I visualized how many recursions the algorithm above needs to perform for every pixel and we can see the results below (different colors represent different number of recursions):

The picture on the left is when I used a float (not rounded) min/max values to decide if a node is small enough to render. The picture on the right is when I used the rounded integer min/max values to decide if a node is small enough to render. We can see that there are lots of nodes in the right picture which need fewer recursions than the picture on the left.

Algorithm Optimizations

Quicker projection calculation

In the above renderer pseudo code, we treat each octree node as a cube and project its 8 corners onto the screen to calculate the min/max bounds that the cube takes up on screen. Doing so is a very slow operation, and had to be executed millions of times per frame. To speed this process up, I pretend every oriented octree node is a actually the smallest screen facing cube that encapsulates that node. I would then calculate which corners of this cube correspond to the min/max values of the nodes projected space.
In certain orientations, the corners which correspond to the min/max values change as can be seen in the images below:
To speed up cube projection, I came up with 2 algorithms. Algorithm 1 was to project the min/max corners of the front and back face, and then calculate min/max values from the 4 projected points. This halved the amount of corners I had to project. Algorithm 2 projected only 2 x,y value pairs but would add extra if statements to figure out which corners x,y values corresponded to the projected cubes min/max values. In the above image for example, the center cube has 3 points which correspond to the cubes min/max values on screen. But, the top left corner only needs its y value projected to calculate the max y, and the top right corner only needs its x value projected to calculate the max x. The algorithm would identify such cases depending on which faces of the cube are visible on screen. Reviewing benchmarks below, we can see that algorithm 2 turned out to be the faster algorithm.

MeanAverageStDevMinMax
Scalar211.883003212.75650424.124100585205.675797230.36496
Algorithm 175.26851775.540828731.31218409173.54123784.518555
Algorithm 274.27075274.431776880.98439302872.26805985.476723

Minimizing Sorting:


Given that the program traverses millions of octree nodes a frame, it can't feasibly sort every nodes children to be ordered front to back. At the point I decided to examine this issue, the sorting was taking roughly 25% of the programs run time. If a octree node is rotated, the program finds the largest encapsulating box that is facing the camera, and renders that box instead. When drawing these nodes, I realized most of the time, the sorted order of the parent is the same as the child's, but I also identified cases where that isn't true shown in the images below:

I simplified the above example to a 2d case instead of 3d, but the same principles apply. We can see that the parent node on the left has 4 nodes, ABCD. Nodes A, B and nodes C, D are both the same distance away from the camera so to traverse our nodes front to back, we can traverse A->B->C->D or we can traverse A->B->D->C or any other permutation where we flip A with B or C with D. If we then examine the children of B, we see that node 0 is strictly closer to the camera than node 1, and node 2 is strictly closer than node 3. So there is only one possible order. This is an example of a order changing from the parent to the children.

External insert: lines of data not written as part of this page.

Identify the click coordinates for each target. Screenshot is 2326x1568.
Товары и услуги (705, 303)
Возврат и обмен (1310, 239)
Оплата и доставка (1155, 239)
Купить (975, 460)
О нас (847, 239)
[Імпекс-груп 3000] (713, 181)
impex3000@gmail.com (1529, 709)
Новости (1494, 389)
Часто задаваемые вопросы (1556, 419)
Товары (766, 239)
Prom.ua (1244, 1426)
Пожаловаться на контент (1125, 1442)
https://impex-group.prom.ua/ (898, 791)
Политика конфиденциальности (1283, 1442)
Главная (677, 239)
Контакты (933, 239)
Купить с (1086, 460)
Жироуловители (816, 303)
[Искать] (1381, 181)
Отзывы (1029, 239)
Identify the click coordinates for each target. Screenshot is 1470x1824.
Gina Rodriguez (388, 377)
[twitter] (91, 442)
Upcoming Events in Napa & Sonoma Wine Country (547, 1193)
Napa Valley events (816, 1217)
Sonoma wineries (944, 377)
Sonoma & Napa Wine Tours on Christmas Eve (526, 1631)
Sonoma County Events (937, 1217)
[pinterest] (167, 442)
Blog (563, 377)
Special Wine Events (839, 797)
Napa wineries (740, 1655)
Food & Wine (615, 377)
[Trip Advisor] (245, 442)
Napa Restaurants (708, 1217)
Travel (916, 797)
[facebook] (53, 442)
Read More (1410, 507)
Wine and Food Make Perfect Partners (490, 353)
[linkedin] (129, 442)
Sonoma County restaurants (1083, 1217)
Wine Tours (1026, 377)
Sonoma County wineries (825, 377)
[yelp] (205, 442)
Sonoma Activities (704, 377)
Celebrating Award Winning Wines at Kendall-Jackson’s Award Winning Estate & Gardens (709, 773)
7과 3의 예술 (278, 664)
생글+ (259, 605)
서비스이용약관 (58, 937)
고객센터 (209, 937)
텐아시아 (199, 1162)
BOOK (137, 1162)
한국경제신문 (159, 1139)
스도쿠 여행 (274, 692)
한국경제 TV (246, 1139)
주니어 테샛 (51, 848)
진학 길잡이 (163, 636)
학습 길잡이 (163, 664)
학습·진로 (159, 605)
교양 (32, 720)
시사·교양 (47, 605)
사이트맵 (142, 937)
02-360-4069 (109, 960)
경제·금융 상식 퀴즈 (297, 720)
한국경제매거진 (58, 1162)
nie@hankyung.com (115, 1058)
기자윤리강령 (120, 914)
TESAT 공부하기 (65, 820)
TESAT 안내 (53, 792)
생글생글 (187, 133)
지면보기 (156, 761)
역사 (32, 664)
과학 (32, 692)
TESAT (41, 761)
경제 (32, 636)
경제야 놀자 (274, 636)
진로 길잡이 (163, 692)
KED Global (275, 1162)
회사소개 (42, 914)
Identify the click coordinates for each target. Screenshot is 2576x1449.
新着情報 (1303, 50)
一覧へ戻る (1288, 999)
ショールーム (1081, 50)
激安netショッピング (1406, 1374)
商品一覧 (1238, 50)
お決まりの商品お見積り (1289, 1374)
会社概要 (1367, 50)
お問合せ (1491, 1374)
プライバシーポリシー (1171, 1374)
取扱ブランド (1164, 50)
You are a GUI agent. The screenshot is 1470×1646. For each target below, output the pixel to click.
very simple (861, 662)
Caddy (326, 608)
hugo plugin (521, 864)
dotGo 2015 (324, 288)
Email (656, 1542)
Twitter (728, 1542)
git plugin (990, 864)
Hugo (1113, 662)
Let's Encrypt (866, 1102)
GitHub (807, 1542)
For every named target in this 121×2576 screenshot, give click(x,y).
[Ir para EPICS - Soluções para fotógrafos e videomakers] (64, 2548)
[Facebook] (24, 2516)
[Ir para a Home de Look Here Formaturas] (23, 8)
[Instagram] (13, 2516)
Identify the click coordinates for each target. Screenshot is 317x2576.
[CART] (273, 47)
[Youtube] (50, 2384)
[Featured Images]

I realized later that the only times that the traversal order for a parent changes for the children is when the faces of the parent which are visible are different than the faces of the children. This change of visible faces only happens when the parent node intersects the x or y axis, while the child node does not as can be seen in the below picture:

Therefore, I only have to sort nodes when they intersect the x or y axis, otherwise I can propogate the parents traversal order onto the children. When profiling, almost 100% of our nodes don't fall into this category and we don't even spend 1% of our programs runtime sorting nodes anymore.

Orthographic Mode:

The last optimization is to try to render as many nodes using orthographic projection as possible. When performing perspective projection, we have to store world positions of nodes and perform divisions to project nodes to the screen. This means we use up more memory and have to wait for long latency instructions which can stall our CPU pipelines. So Fluffy checks if a nodes backface projects to the same pixels as the front face, which means that the node is so small that the effects of perspective projection are no longer visible. This is shown in the below images:

Fluffy checks if nodes are ready for orthographic projection by checking if the top right corners of the front and back faces of the cube project to the same pixel. If they do, it switches to orthographic mode and subdivides the node in screen space by finding midpoints between every edge as shown in the below image:

Below are the performance results of applying this method.


MeanAverageStDevMinMax
Scalar175.455917174.889116219.78129413127.600182217.117813
Ortho1148.587189149.605005216.38707136107.362137182.3797

SIMD Optimizations

Processing 8 nodes at a time

Originally, I tried to apply SIMD on the original algorithm which was outlined above, which meant Fluffy was processing one node at a time. This resulted in lots of horizontal operations like finding the min/max value in a AVX vector. I decided to instead process 8 nodes at a time doing as much of it in SIMD as possible, then switching to scalar for things like checking node occlusion. This helped make the code more parallel and easier to implement in SIMD.

Screen as 8x8 blocks

The algorithm touches many pixels to render the octree to the screen. I knew that every row of pixels touched by a node would result in a cache miss once we had to jump to the next row of pixels. I tried to group pixels into 8x8 blocks, each being a 1 bit coverage mask instead of a 32 bit depth value so that I could lower the amount of cache misses in coverage buffer access. This however incurs a performance hit to generate masks whenever we loop per pixel since sometimes our projected cube partially covers a 8x8 block of pixels. The performance results can be seen below:
MeanAverageStDevMinMax
Scalar Occlusion50.59556250.441757199.01711967423.43388768.161186
8x8 Occlusion61.35755261.0286472410.9266814127.88140183.063866

Surprisingly, this method made the performance worse because of the extra instructions it took to generate the pixel masks. In the end, I decided to use a 8 bit coverage mask with a scalar loop to check for node occlusion to avoid any extra operations to generate masks, while shrinking my rendered buffer by a factor of 4 (from 32 bit depth).